One way to get to know yourself is figuring out how you give and receive love. It’s also helpful to find out the love language of the people around you, but start with yourself first.
The five love languages are quality time, physical touch, words of affirmation, gifts and acts of service. The way you receive love will directly affect whether you receive the gifts of others as love or not.
I used to be a gifts girl, and I still am, but after having kids my receptive language is definitely rooted in acts of service. It’s very helpful to know how I receive love so I can make requests and have tools to talk about it.
Did you ever watch Runaway Bride? I was a bonafide Julia Roberts fan. A total sucker for all those romantic comedies of the 90’s. Could.not.get.enough. They don’t make romcoms very often anymore I’ve noticed.
Anyways, do you remember the scene of Richard Gere and Julia Roberts where they are at the diner and she’s trying all the different ways eggs are prepared for breakfast because she’s discovered she’s always deferred her preference to whomever she was dating. One beau liked eggs benedict (side note: is this how Saint Benedict liked his eggs?), so that’s what she ordered too. Another preferred scrambled, so that was her choice as well. No one, including herself, had ever asked her “How do YOU like your eggs?”
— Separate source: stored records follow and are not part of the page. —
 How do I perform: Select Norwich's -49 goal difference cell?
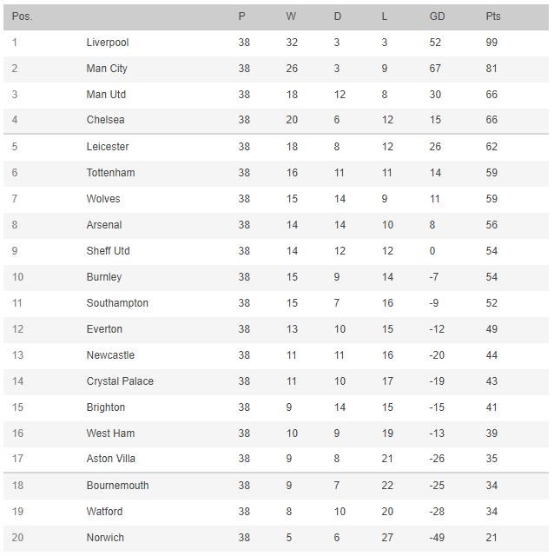coord(438,538)
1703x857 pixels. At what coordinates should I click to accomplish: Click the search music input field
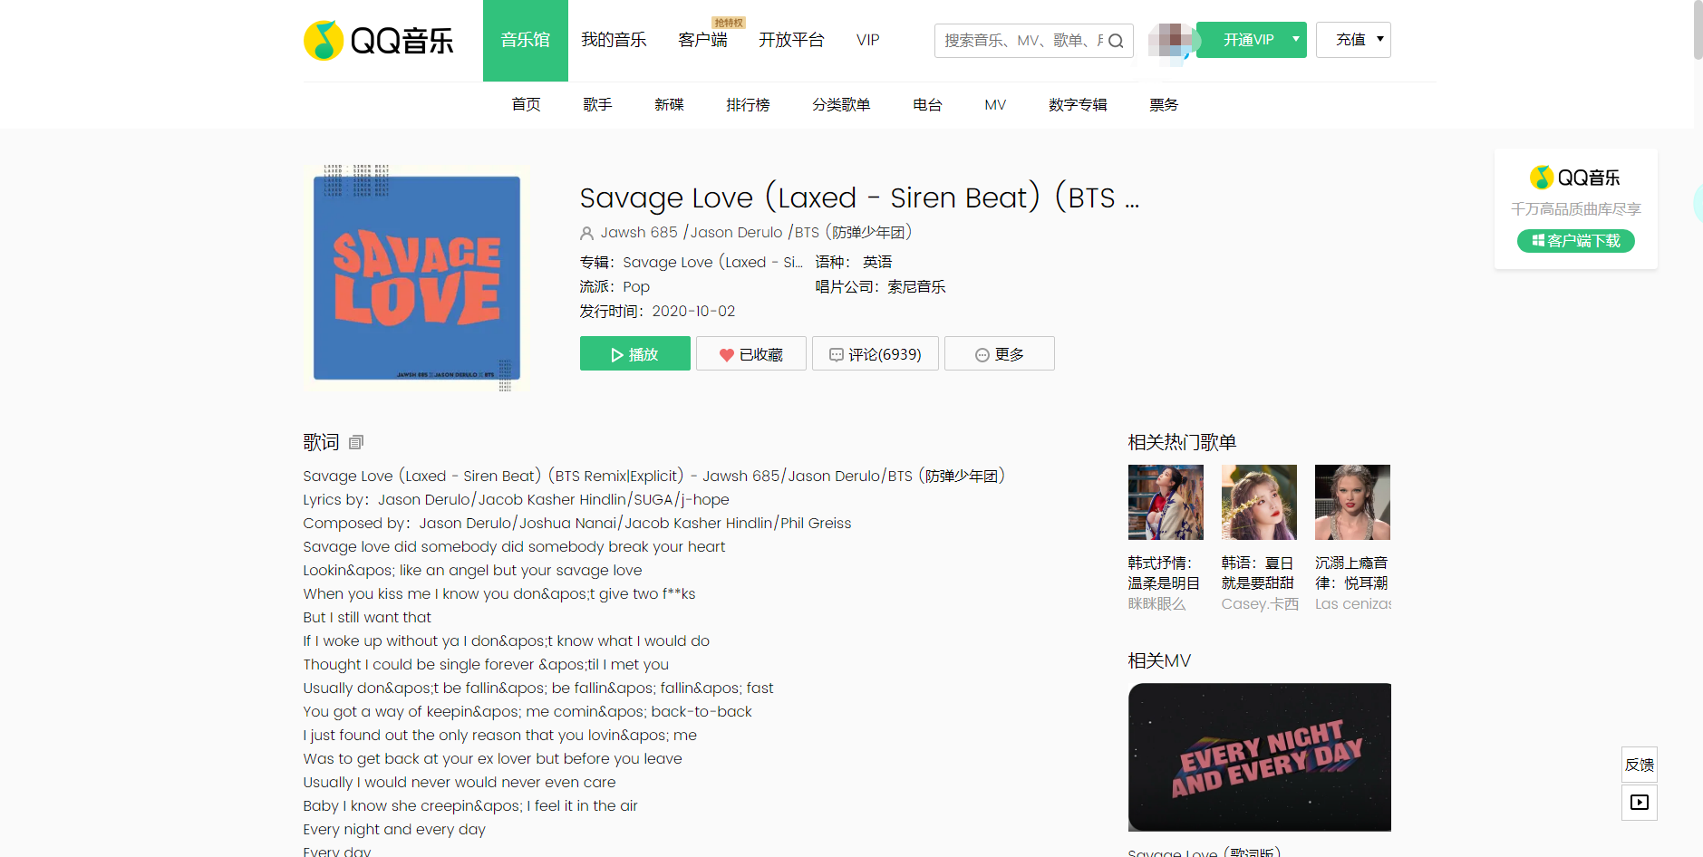point(1021,41)
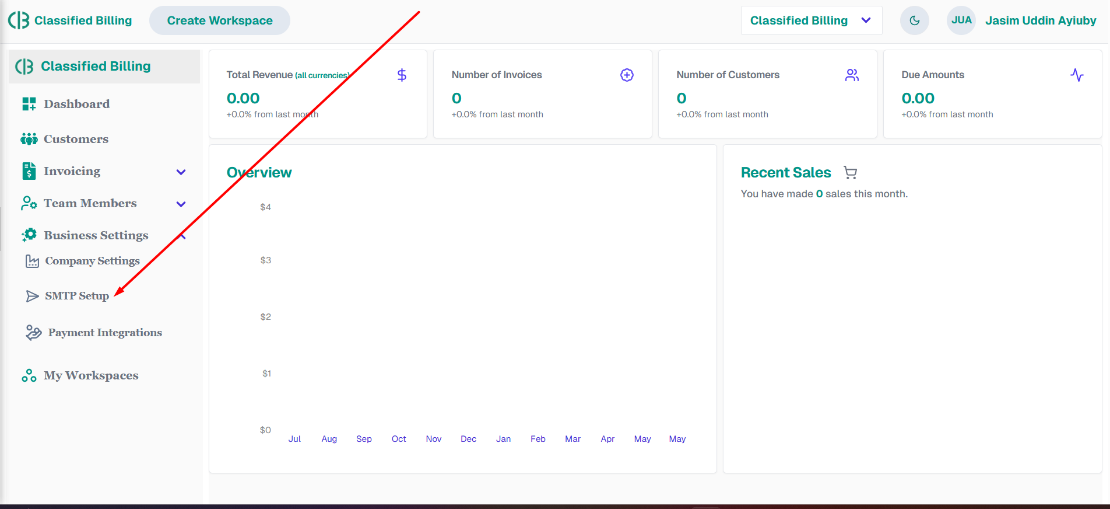The image size is (1110, 509).
Task: Select My Workspaces in sidebar
Action: [91, 375]
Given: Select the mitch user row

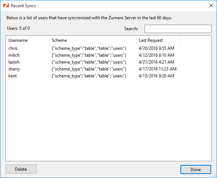Looking at the screenshot, I should coord(109,55).
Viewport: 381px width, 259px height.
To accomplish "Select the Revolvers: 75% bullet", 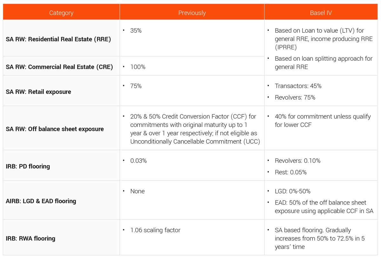I will pos(295,98).
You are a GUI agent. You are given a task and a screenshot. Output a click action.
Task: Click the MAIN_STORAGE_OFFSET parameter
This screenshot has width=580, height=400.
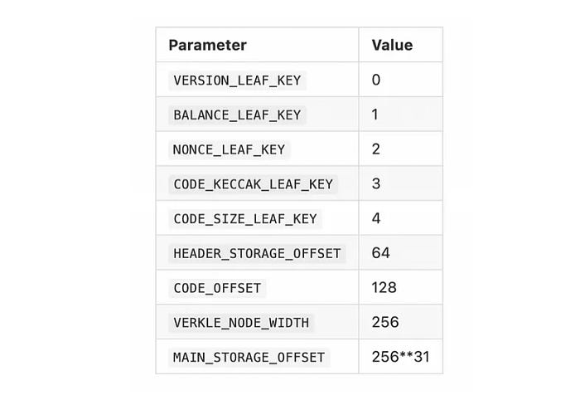click(249, 358)
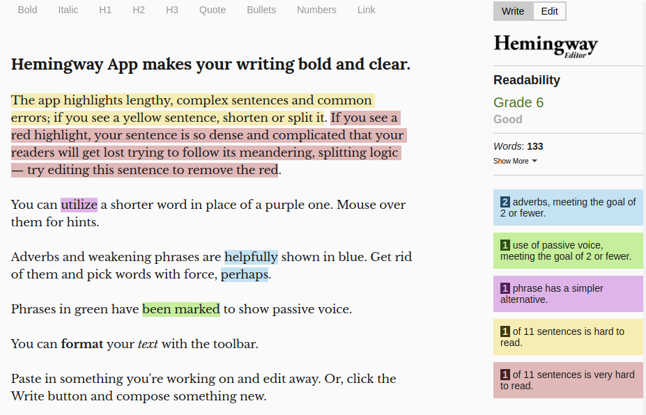Viewport: 646px width, 415px height.
Task: Click the blue highlighted word helpfully
Action: coord(251,257)
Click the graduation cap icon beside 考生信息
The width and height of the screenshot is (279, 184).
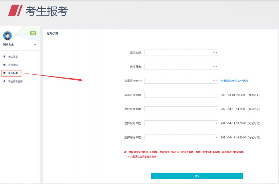click(x=4, y=57)
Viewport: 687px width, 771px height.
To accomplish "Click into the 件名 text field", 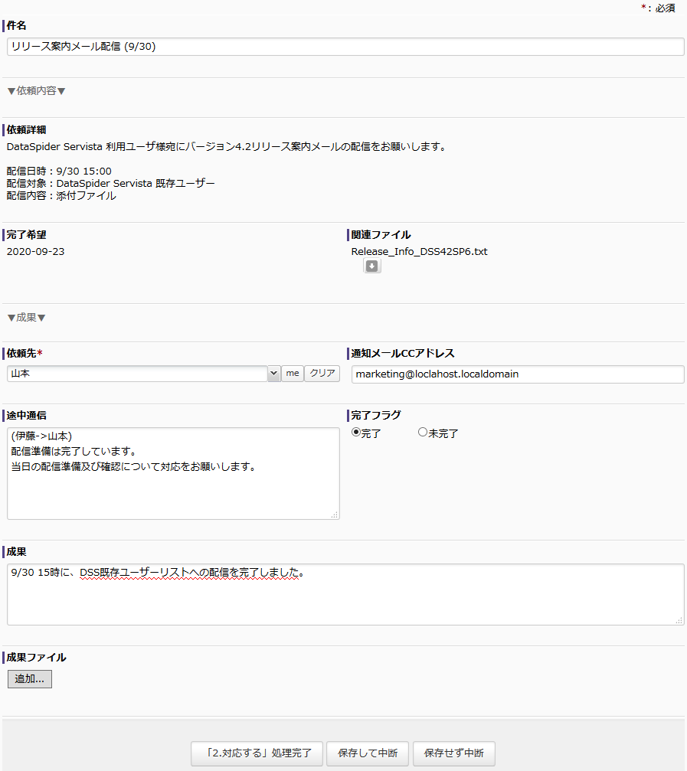I will 345,47.
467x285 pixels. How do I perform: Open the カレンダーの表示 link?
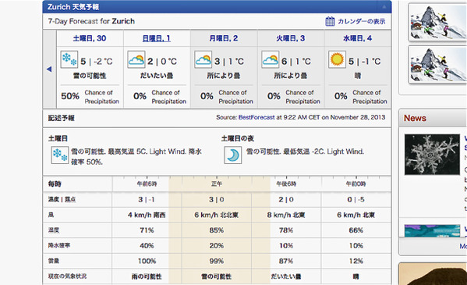coord(361,22)
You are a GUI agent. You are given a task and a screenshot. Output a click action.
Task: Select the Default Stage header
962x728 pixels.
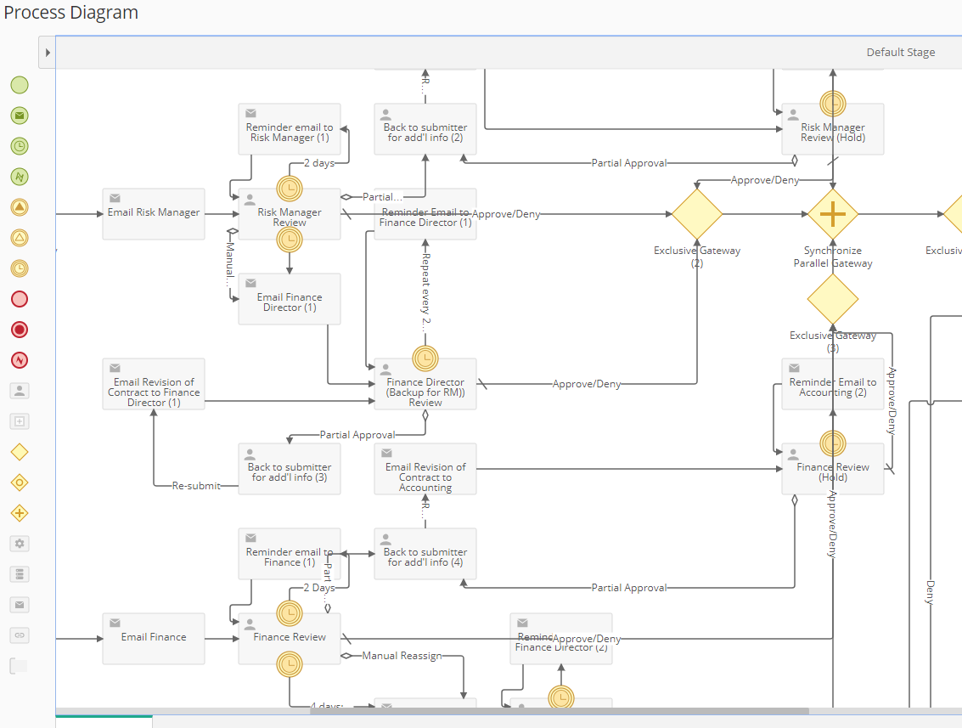[900, 53]
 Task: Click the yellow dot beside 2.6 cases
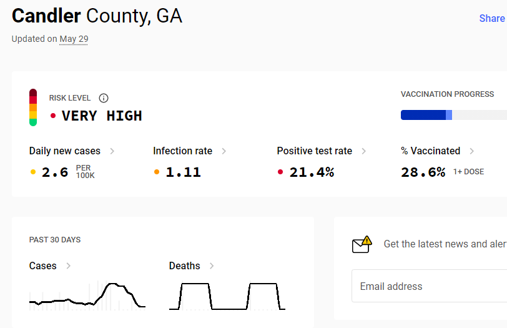pos(33,172)
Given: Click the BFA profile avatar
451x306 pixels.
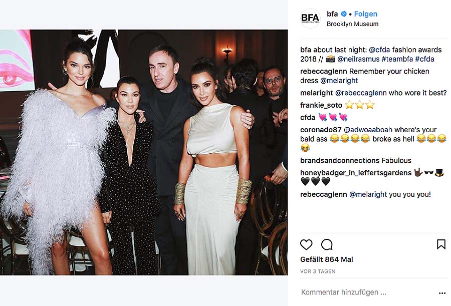Looking at the screenshot, I should point(310,19).
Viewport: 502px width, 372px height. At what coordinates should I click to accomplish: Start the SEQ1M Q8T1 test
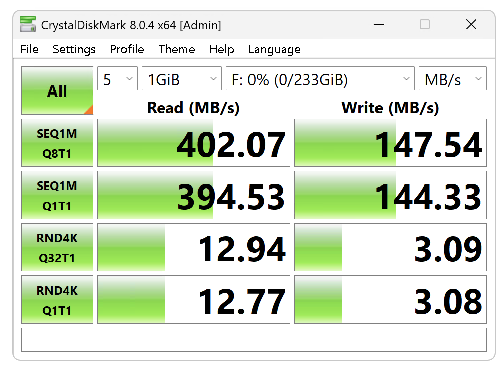click(57, 143)
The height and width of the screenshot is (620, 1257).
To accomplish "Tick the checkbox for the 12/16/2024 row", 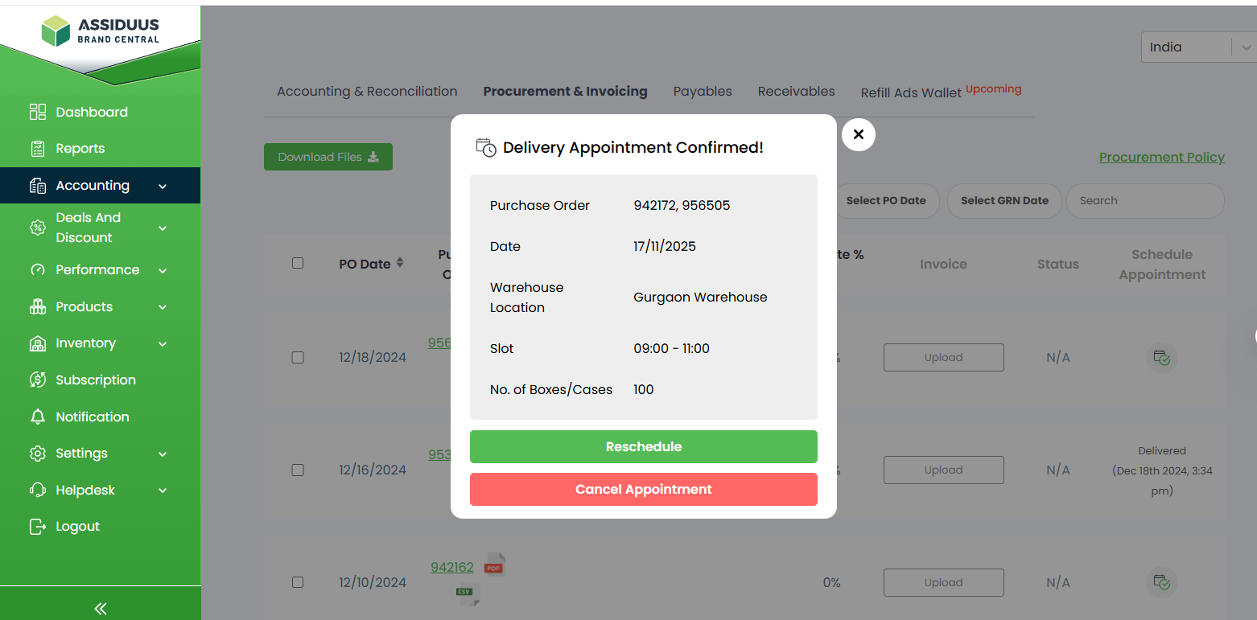I will point(298,470).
Obviously this spanned far more categories of self-interest than eggs, but it was poignant because we all do this. Maybe you defer to your spouse, parents, kids, boss or friend. Have you stopped to ask yourself what you really like?
Compromise is a necessary part of life. We won’t always get our way or preference, but it’s freeing and empowering to know what you love. And we should be sure to include what we love on a regular basis in our life. It’s the real us.
It may sound simple, but rediscover what you love. Have you been drinking lemon tea because that’s what you grew up with? Pick up a few flavors that sound yummy and explore them. My favorite is Harney & Sons Hot Cinnamon Spice Tea – fall in a cup.
Go beyond food, what books do you really love to read? What stores do you like to shop in? Do you like to talk on the phone? Is Facebook really your thing?
We can’t eliminate everything we don’t like or love (as previously stated) BUT, we definitely can eliminate those things that don’t serve us and we’ve just been holding onto because.
Please share, what do you love? What have you been holding onto because _____? I’d love hear from you!
Do you ever think “I have no idea who I really am,” or “will I ever know?”
This process of becoming is long and often it feels like you’re walking on a narrow path that is blanketed in thick fog. The visibility is poor so it’s one step at a time. It is lonely work.
Often, our tendency is to look at others. We fashion ourselves like a patchwork quilt, taking the good parts from what we see in others and appliquéing it onto our own person. But it’s not really us, is it?
Or maybe, you continually bump into people and often feel out of place. Especially when we’re in the process of becoming we’re in change and that disrupts our circles. Others may bump into me and not like the difference they see.
What do we do when faced with these circumstances? We’re not sure who we are, but we’re not the same either and others aren’t thrilled with the change.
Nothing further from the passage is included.